2. Likewise, is it always OK for ClosePipeToProgram to ignore a
SIGPIPE failure? (For ordinary COPY, maybe it shouldn't, since
we don't intend to terminate that early.)
Since the SIGPIPE may come from another pipe, I think we
shouldn't generally.
Agreed; if ClosePipeToProgram ignores that failure, we would fail to get
a better error message in CopySendEndOfRow if the called program
(inheriting SIG_DFL for SIGPIPE) was terminated on SIGPIPE:
if (cstate->is_program)
{
if (errno == EPIPE)
{
/*
* The pipe will be closed automatically on
error at
* the end of transaction, but we might get a
better
* error message from the subprocess' exit code
than
* just "Broken Pipe"
*/
ClosePipeToProgram(cstate);
/*
* If ClosePipeToProgram() didn't throw an
error, the
* program terminated normally, but closed the pipe
* first.
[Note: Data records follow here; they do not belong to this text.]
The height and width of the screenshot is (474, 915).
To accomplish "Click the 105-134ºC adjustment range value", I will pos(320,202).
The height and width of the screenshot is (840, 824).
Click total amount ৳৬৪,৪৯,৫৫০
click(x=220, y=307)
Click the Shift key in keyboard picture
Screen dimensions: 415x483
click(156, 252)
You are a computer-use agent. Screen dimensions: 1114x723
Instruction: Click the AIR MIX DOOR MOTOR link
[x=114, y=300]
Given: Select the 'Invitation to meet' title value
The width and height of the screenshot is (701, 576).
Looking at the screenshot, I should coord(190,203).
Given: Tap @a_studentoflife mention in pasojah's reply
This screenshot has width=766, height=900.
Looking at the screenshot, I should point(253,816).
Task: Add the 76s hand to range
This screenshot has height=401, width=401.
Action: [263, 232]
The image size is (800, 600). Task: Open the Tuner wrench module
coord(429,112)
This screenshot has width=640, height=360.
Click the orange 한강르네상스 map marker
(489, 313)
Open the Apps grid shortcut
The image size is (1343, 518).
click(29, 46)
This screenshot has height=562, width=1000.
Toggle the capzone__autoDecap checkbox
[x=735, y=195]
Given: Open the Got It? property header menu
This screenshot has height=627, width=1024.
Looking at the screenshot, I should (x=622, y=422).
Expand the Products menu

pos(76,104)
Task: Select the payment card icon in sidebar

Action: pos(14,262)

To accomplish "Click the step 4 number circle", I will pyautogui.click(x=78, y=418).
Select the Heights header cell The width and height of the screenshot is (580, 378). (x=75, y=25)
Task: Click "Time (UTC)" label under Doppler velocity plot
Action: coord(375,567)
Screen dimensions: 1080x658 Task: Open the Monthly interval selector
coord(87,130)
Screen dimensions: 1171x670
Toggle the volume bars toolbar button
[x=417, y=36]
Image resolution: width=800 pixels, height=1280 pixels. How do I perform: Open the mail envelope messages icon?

Restore errno, and throw an error.
*/
errno = EPIPE;
}
ereport(ERROR,
(errcode_for_file_access(),
errmsg("could not write to COPY program:
%m")));
}
But iff we are explicitly stop reading from
the pipe before detecting an error, it can be ignored since we
aren't interested in further failure.
You mean that we should ignore other failures of the called program when
we stop reading from the pipe early?
Thus ClosePipeToProgram
might need an extra parameter or CopyState may need an additional
flag named, say, "explicit_close" (or
"ignore_sigpipe_on_pclose"..) in CopyState which will be set in
EndCopy.
3. Maybe this should be implemented at some higher level?
I'm not sure, but it seems to me not needed.
ISTM that it's a good idea to control the ClosePipeToProgram behavior by
a new member for CopyState.
4. Are there any other signals we ought to be reverting to default
behavior before launching a COPY TO/FROM PROGRAM?
All handlers other than SIG_DEF and IGN are reset on exec().
Only SIGUSR2 seems to be set to SIG_IGN, but it's not likely to
harm anything. Perhaps it would be safer against future changes
if we explicitly reset all changed actions to SIG_DEF, but it
might be too-much..
Not sure, but reverting SIGPIPE to default would be enough as a fix for
the original issue, if we go with the POC patch.